Here’s what I mean: Manufacturers build things, then tell the folks in packaging to figure a way to box it up so it arrives in good shape. And, by the way, do it really cheap and use returnable containers because we read returnables are a trend and we’re a trendy company ’cause our logo says so.
Then someone breaks the news to the guys in the front office about the cost of returnable packaging. Some bean counter even refers to pallets and containers as assets that should be tracked, just like computers, company cars and corporate jets. In previous columns I’ve mentioned radio frequency identification as the Holy Grail of asset tracking in the returnable packaging world. Well, we’re getting a bit closer. The release of Savi Technology’s asset management software and its adoption by CHEP International offers a new way to not only count the beans, but track them as well.
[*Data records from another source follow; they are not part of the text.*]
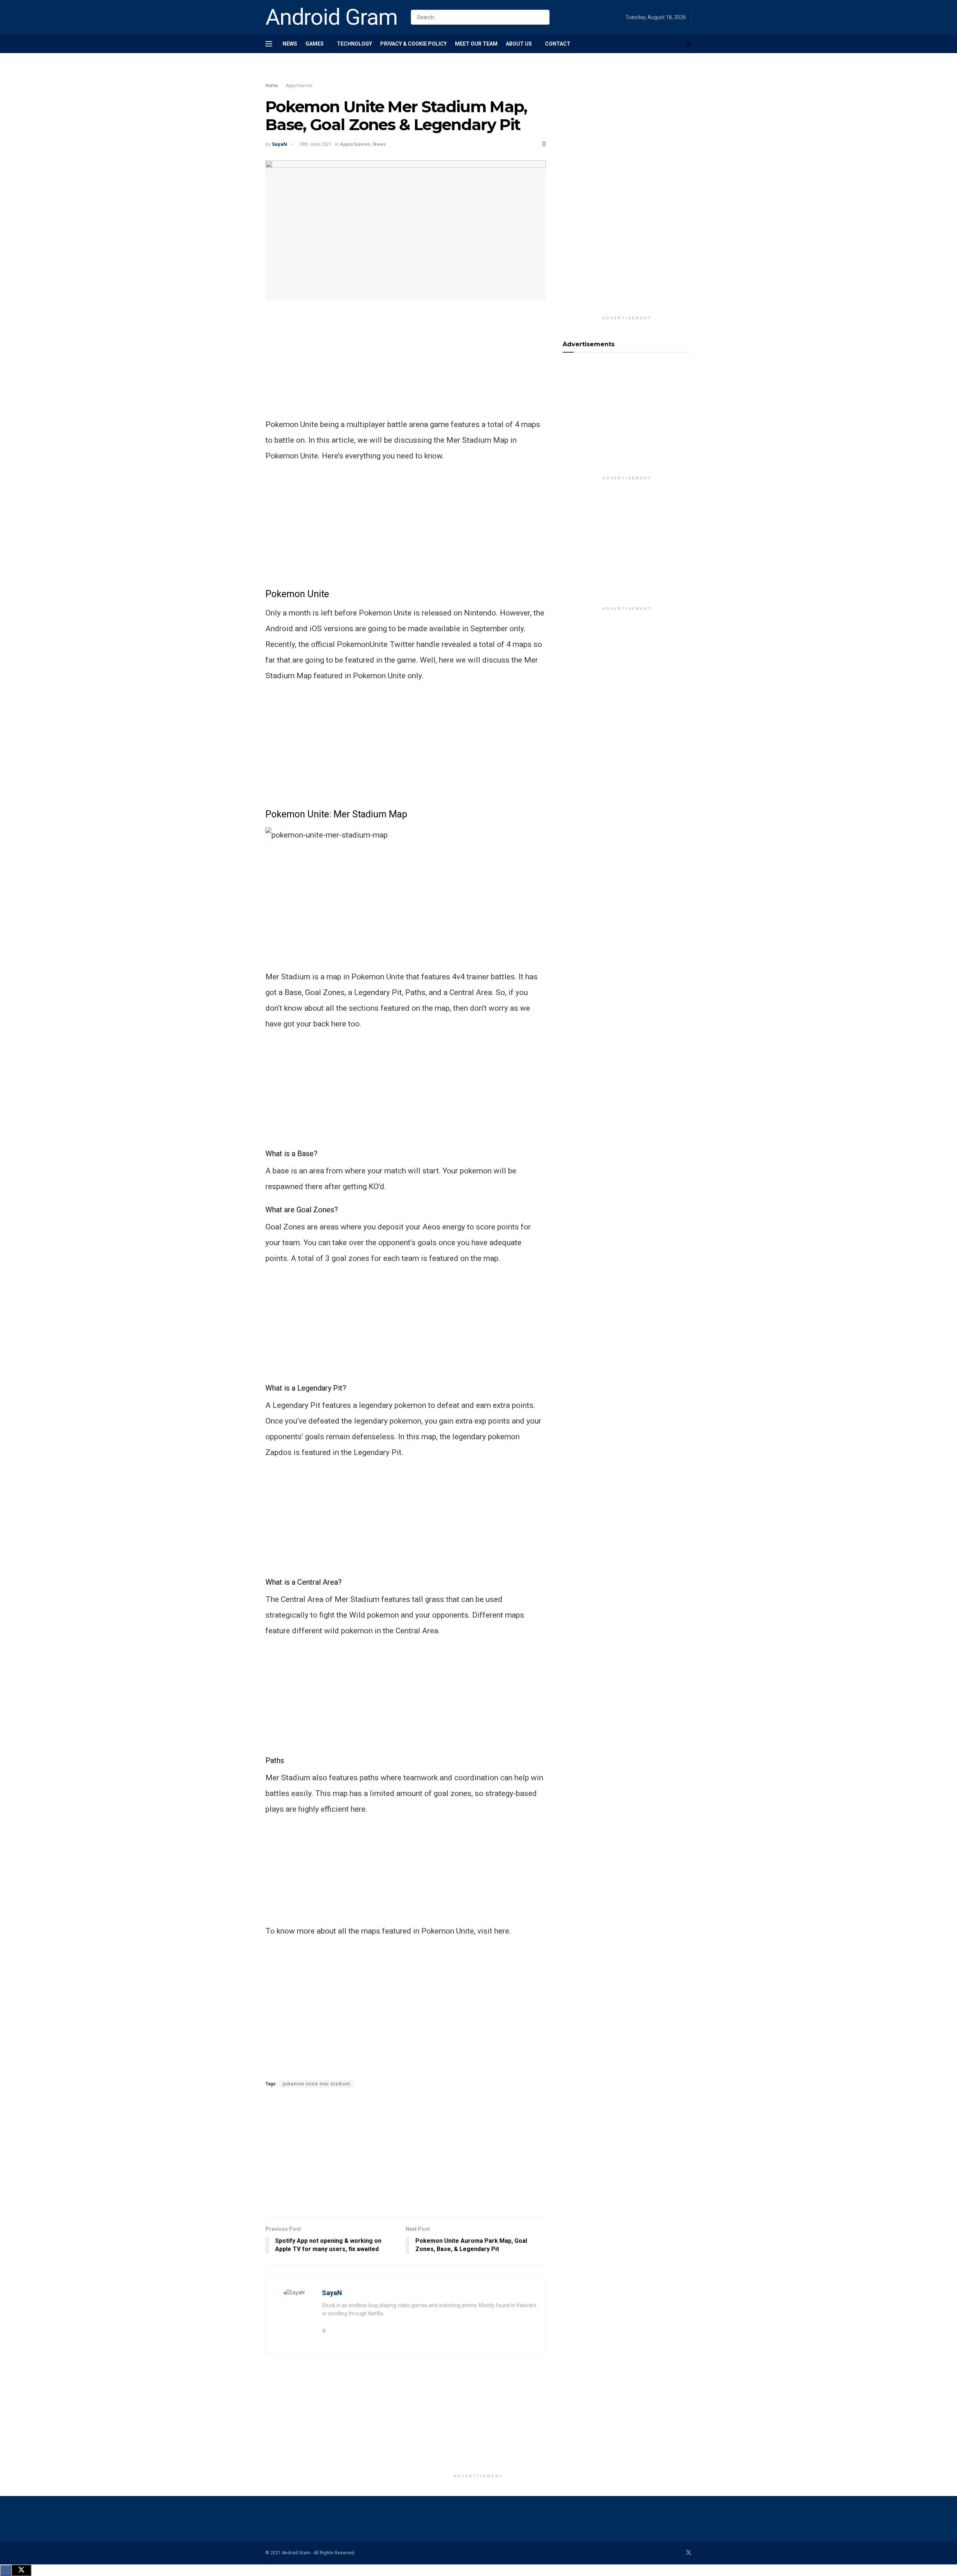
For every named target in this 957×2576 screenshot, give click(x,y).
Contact (557, 44)
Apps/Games (299, 85)
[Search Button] (542, 17)
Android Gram (331, 17)
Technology (354, 44)
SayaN (279, 144)
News (290, 44)
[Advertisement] (400, 73)
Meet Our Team (476, 44)
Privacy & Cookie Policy (413, 44)
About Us (519, 44)
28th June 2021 (315, 144)
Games (314, 44)
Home (271, 85)
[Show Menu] (268, 43)
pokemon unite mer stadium (316, 2084)
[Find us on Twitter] (689, 43)
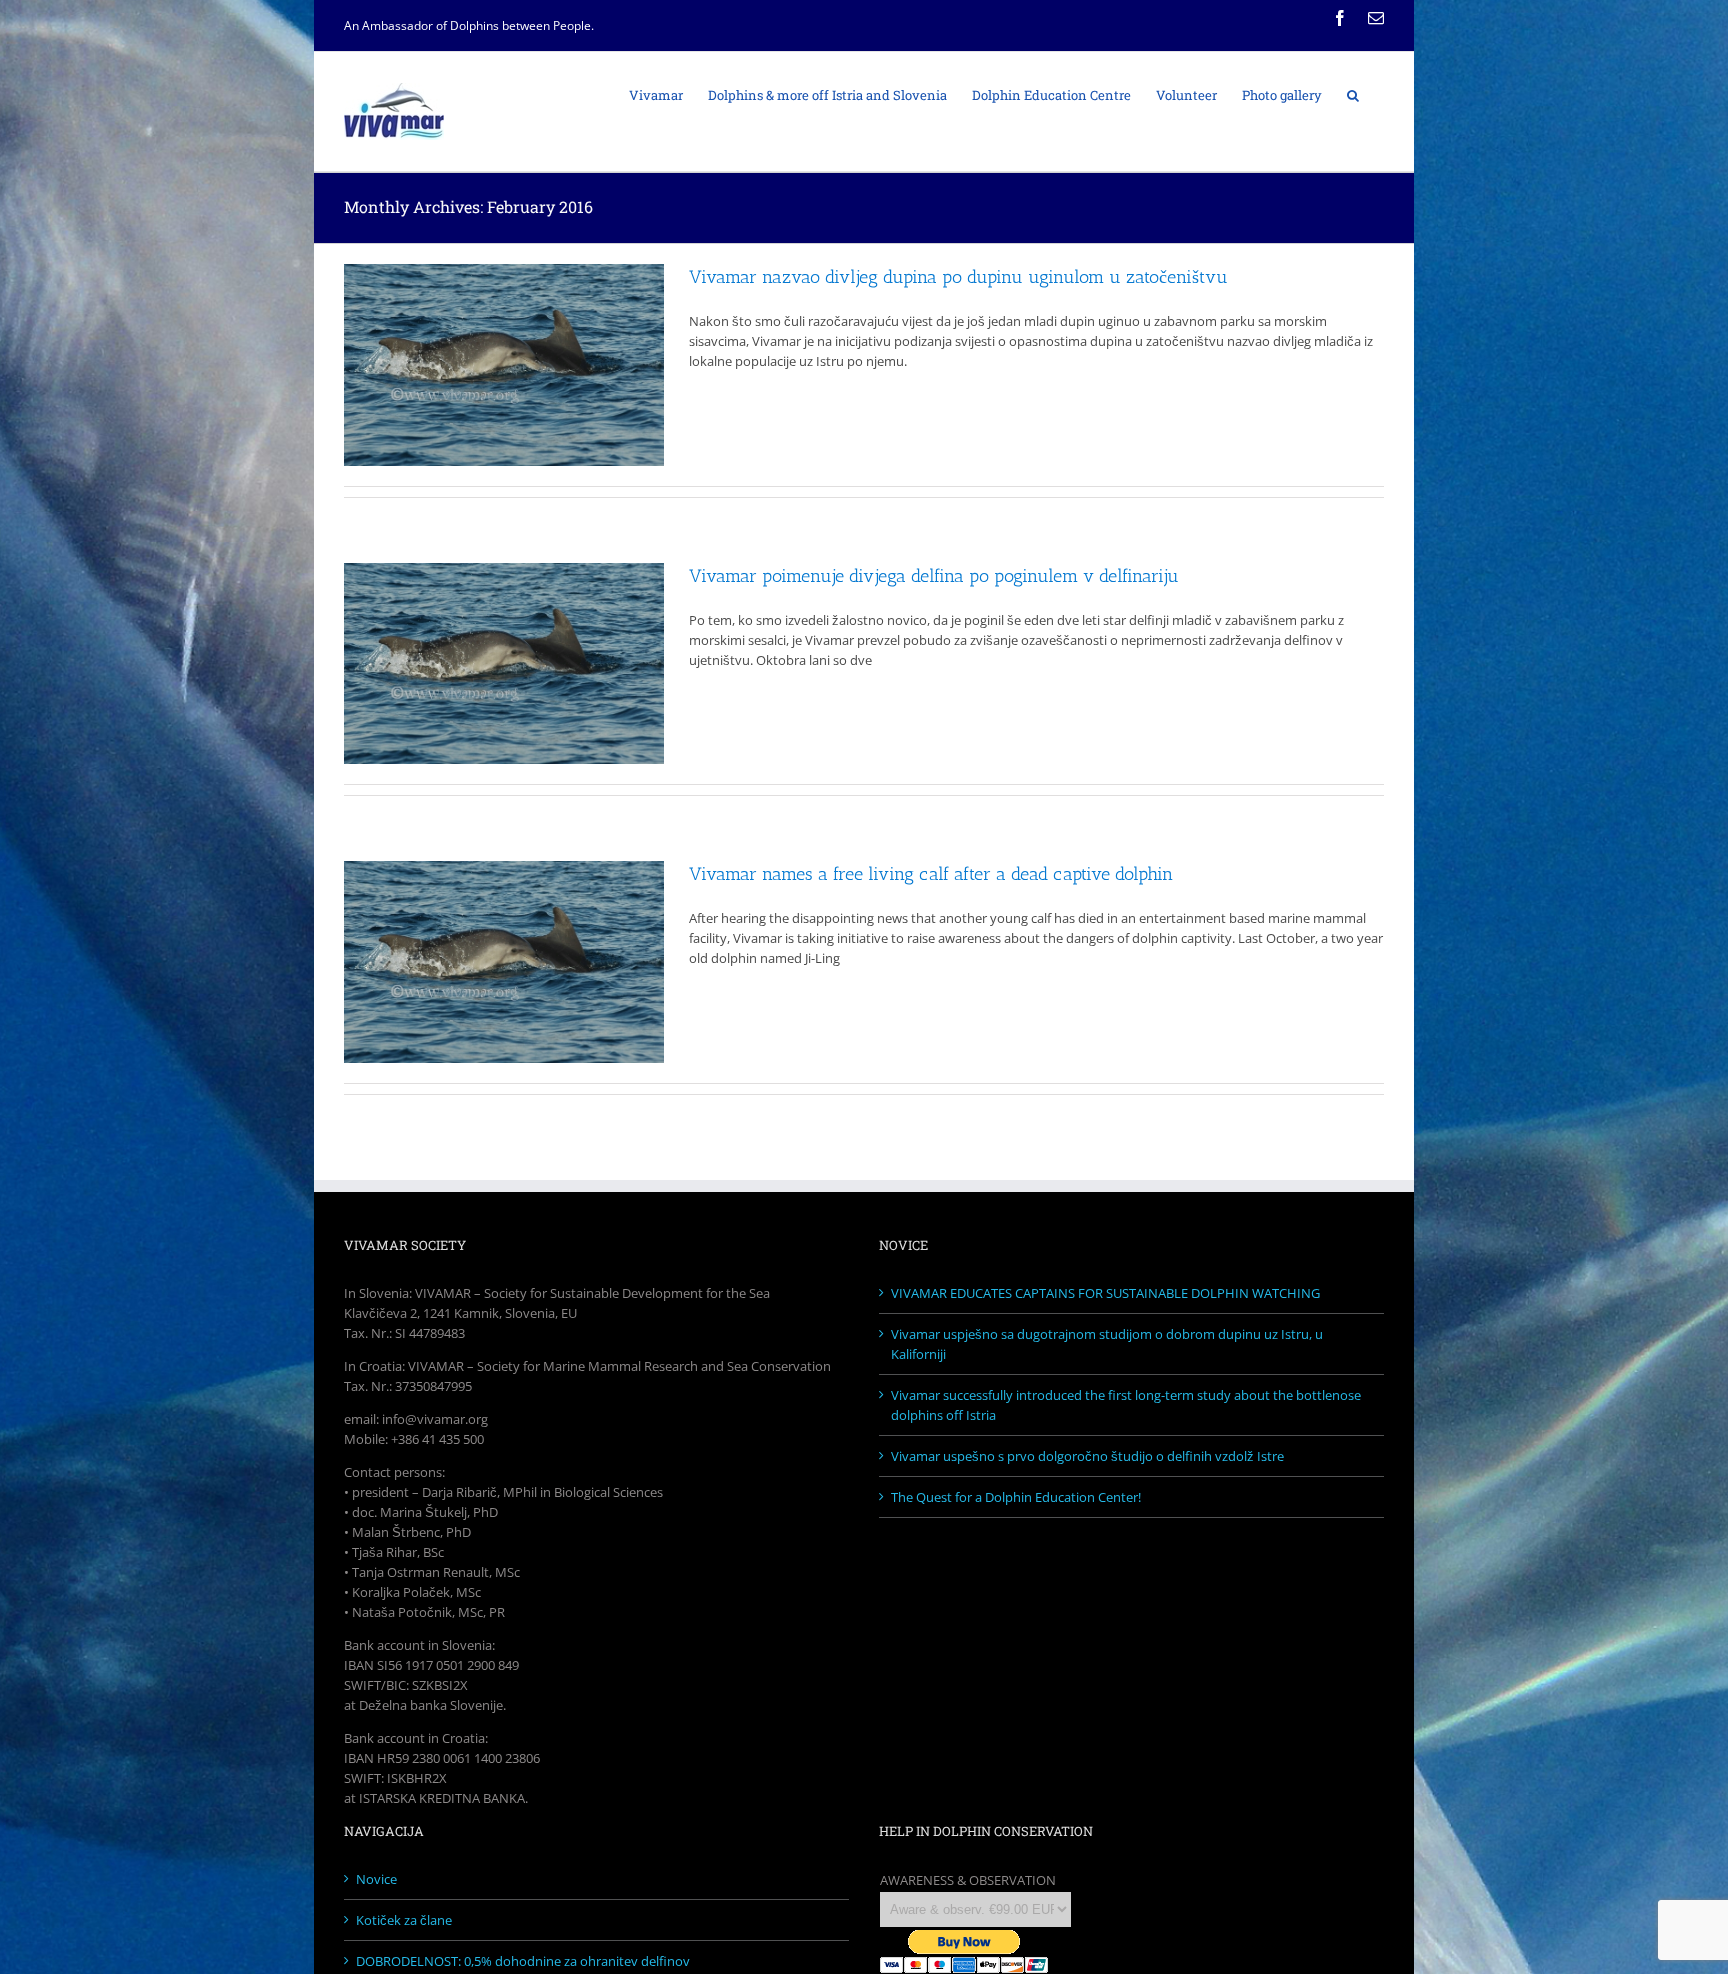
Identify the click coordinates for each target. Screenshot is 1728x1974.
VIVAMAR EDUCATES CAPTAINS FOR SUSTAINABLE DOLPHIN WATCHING (1105, 1293)
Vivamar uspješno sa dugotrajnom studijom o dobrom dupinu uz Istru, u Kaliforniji (1107, 1344)
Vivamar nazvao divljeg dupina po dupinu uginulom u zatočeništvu (958, 277)
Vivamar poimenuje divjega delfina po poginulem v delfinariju (934, 576)
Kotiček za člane (404, 1920)
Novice (376, 1879)
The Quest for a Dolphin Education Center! (1016, 1497)
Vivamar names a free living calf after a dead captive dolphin (931, 874)
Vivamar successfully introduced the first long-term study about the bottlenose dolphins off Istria (1126, 1405)
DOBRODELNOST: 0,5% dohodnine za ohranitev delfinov (523, 1961)
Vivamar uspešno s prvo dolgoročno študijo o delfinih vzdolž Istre (1087, 1456)
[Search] (1353, 94)
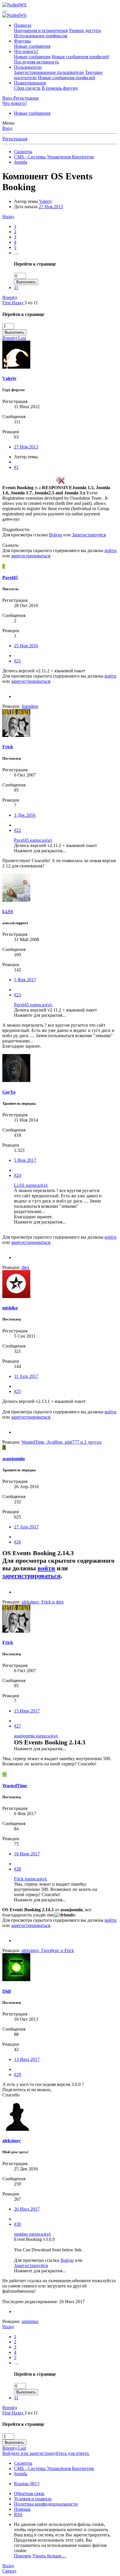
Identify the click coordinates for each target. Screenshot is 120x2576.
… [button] (16, 252)
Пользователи (28, 67)
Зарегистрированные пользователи (49, 72)
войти (111, 550)
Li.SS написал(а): (31, 1185)
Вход (7, 128)
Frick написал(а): (30, 1878)
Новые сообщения (32, 46)
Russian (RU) (26, 2483)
According to managers at Savi, the physical conveyance used to transport the product (read pallets and containers) will also be the carrier of information about the products. CHEP plans to extend this software and other aspects of the asset tracking program throughout its international operations. This includes tracking a significant proportion of its pallet and container pool at more than 400 depots worldwide.
Along this same line, and maybe it’s more intense since September 11, is the need for real-time monitoring of containers. Pacific International Lines recently added 200 Smart Containers (that’s the name and function) for servicing customers. The Smart Container provides accurate and updated information via internal monitoring devices all along the supply chain from the start of the packaging process to the customer’s door — without human intervention.
We’re likely to see more tracking and monitoring of shipments because of a third trend that’s occurring: the development of contingency plans. Many companies have disaster plans (usually for natural disasters), but a contingency plan is a bit different. A contingency plan means the company plans business as usual, only to get its supplies a little differently. Less than a week after September 11 there were slowdowns, even shutdowns at automotive and electronic manufacturing plants along the U.S. border. Limited air cargo hurt retailers of perishable goods.
Although no one is suggesting going back to the days of huge inventories, there have been statements from companies like Ford Motor indicating it will stockpile critical parts — albeit temporarily — in warehouses near some U.S. plants.
What does all this mean to packaging managers? Your customers won’t want more inventory but will want greater inventory visibility and control. Visibility in the information sense if not the physical sense. You’ll have to provide data on everything you ship and when it will be available. The demand for mixed unit loads will most likely increase as your customers ask for exact quantities — yet expect you to own and hold the inventory. This won’t be easy.
Investment managers tell us the trend is our friend, based on the theory that it’s easier to a ride a horse in the direction it’s already going. As a logistics manager, you must understand the trend before deciding how friendly it will be.